Het hof overweegt als volgt. Nu de vrouw de stellingen van de man door middel van overlegging van een groot aantal bewijsstukken gemotiveerd heeft betwist, is het aan de man om nader te stellen en zo nodig te bewijzen dat het inkomen van de vrouw zoveel hoger is dan uit de jaarrekeningen van de vrouw volgt, dat nihilstelling van de partneralimentatie is gerechtvaardigd.

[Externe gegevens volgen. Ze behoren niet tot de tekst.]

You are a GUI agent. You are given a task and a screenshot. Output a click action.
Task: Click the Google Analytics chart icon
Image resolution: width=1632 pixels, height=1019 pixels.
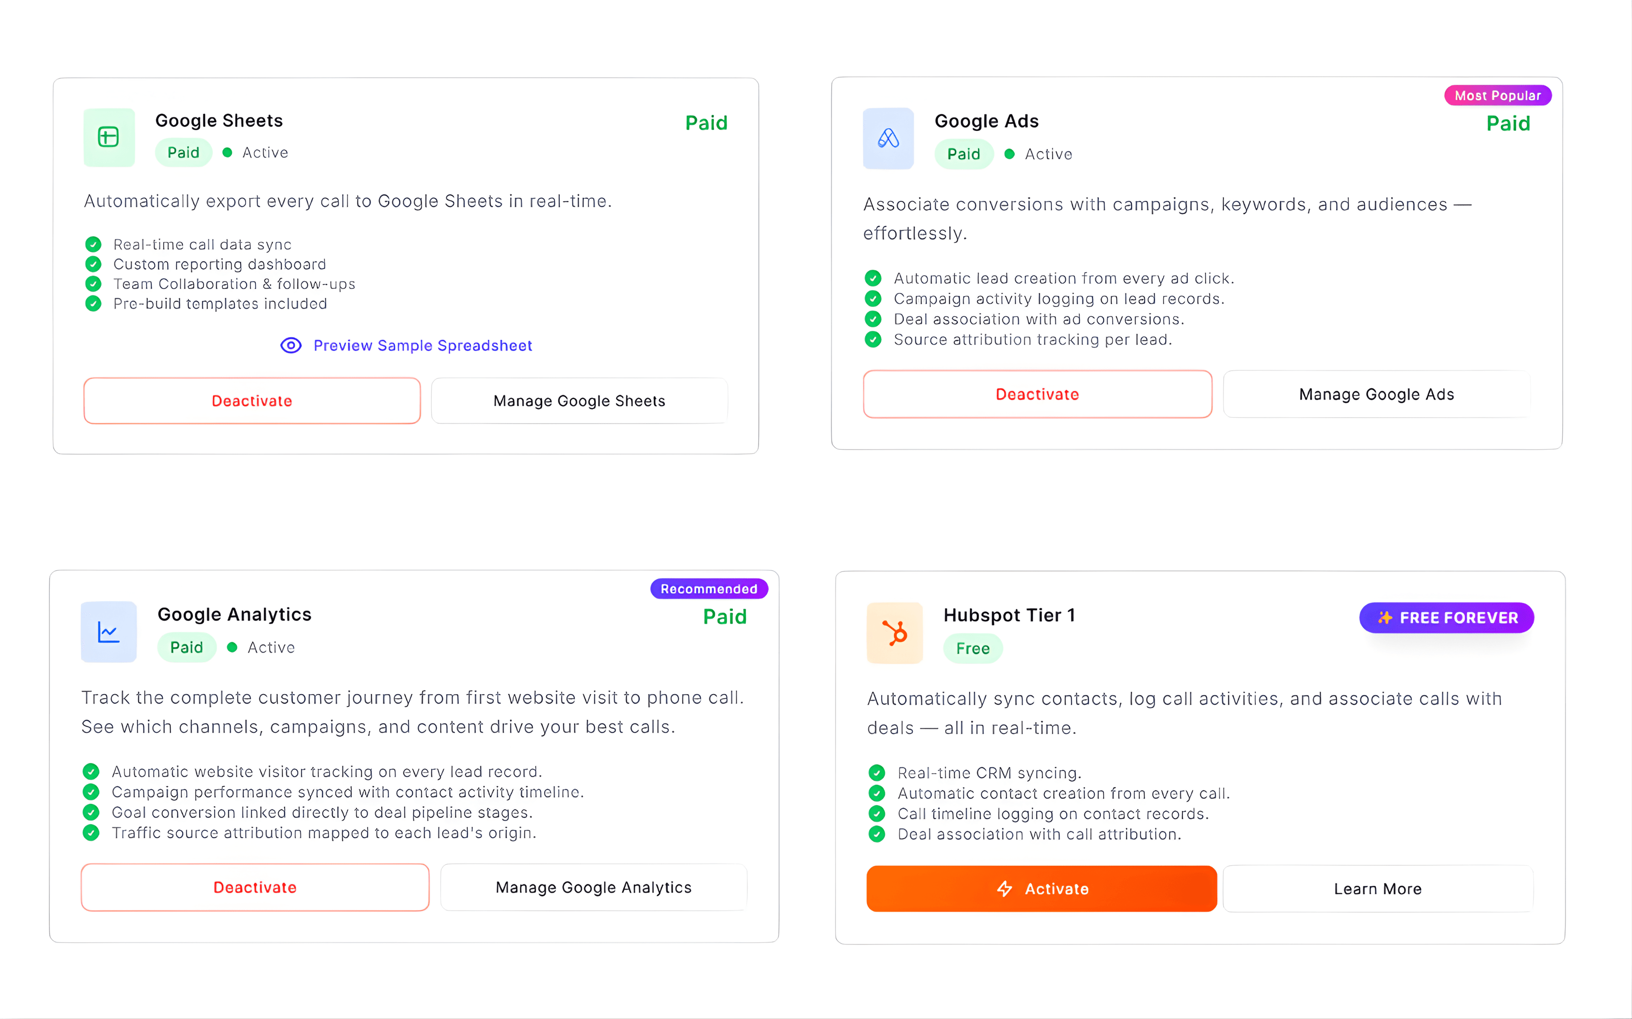coord(109,631)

Het hof stelt voorop dat de periodes van de observaties door de privé detective kort zijn, te weten zich uitstrekken over een periode van slechts 19 dagen in het jaar 2018, en daardoor niet representatief zijn voor een geheel jaar van 365 dagen, laat staan dat daaraan tevens (zonder meer) conclusies kunnen worden verbonden voor de jaren 2014 tot en met 2017 en 2019. Bovendien zeggen deze observaties niets over de declarabele uren van de vrouw en de jaarlijkse omzet uit haar onderneming. Voor zover uit de observatiebevindingen al kan worden afgeleid dat de vrouw meer klanten heeft dan uit haar agenda blijkt, is niet komen vast te staan dat de omzet uit onderneming van de vrouw in werkelijkheid (aanmerkelijk) hoger is dan de omzet die uit de door de vrouw overgelegde jaarstukken blijkt. Ook de door de man gemaakte berekeningen van de hoogte van de omzet van de onderneming van de vrouw komt onvoldoende gewicht toe, nu deze berekeningen zijn gebaseerd op eigen aannames en vermoedens en op extrapolaties over de verschillende jaren. De omzetberekeningen zijn daarom naar het oordeel van het hof te speculatief om als basis te kunnen dienen voor een oordeel van het hof over de hoogte van de partneralimentatie.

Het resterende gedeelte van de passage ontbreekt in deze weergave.